Big Thicket Biological Crossroads

People have called the Big Thicket an American ark and the biological crossroads of North America. The preserve was established to protect the remnant of its complex biological diversity. What is extraordinary is not the rarity or abundance of its life forms, but how many species coexist here. Once vast, this combination of pine and cypress forest, hardwood forest, meadow, and blackwater swamp is but a remnant. With such varied habitats, "Big Thicket" is a misnomer, but it seems appropriate. An exhausted settler wrote in 1835: "This day passed through the thickest woods I ever saw. It...surpasses any country for brush."

Major North American biological influences bump up against each other here: south eastern swamps, eastern forests, central plains, and southwest deserts. Bogs sit near arid sandhills. Eastern bluebirds nest near roadrunners. There are 85 tree species, more than 60 shrubs, and nearly 1,000 other flowering plants, including 26 ferns and allies, 20 orchids, and four of North America's five types of insect-eating plants. Nearly 186 kinds of birds live here or migrate through. Fifty reptile species include a small, rarely seen population of alligators. Amphibious frogs and toads abound.

Although Alabama-Coushatta Indians hunted the Big Thicket, they did not generally penetrate its deepest reaches, and the area was settled by whites relatively late. In the 1850s economic exploitation began with the cutting of pine and cypress. Sawmills followed, using railroads to move out large volumes of wood. Ancient forests were felled and replanted with non-native slash pine. Oil strikes around 1900 brought further forest encroachment. Nearby rice farmers flooded some forests; others were cleared for housing developments.

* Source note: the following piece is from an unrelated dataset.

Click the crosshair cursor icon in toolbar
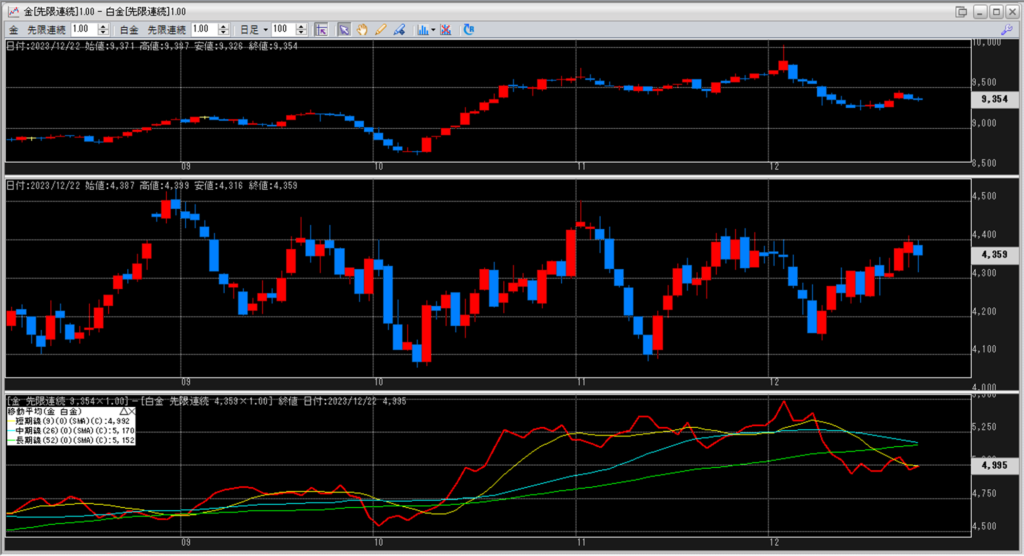1024x556 pixels. pos(320,30)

Designation of Big Thicket as a national preserve created a different management concept for the National Park Service. Preserve status prevents further timber harvesting but allows oil and gas exploration, hunting, and trapping to continue. In 2001 the American Bird Conservancy designated Big Thicket National Preserve a Globally Important Bird Area. The preserve is composed of 15 units comprising 105,684 acres, more or less. It was designated an International Biosphere Reserve by the United Nations in 1981. The protected area will provide a standard for measuring human impact on the environment.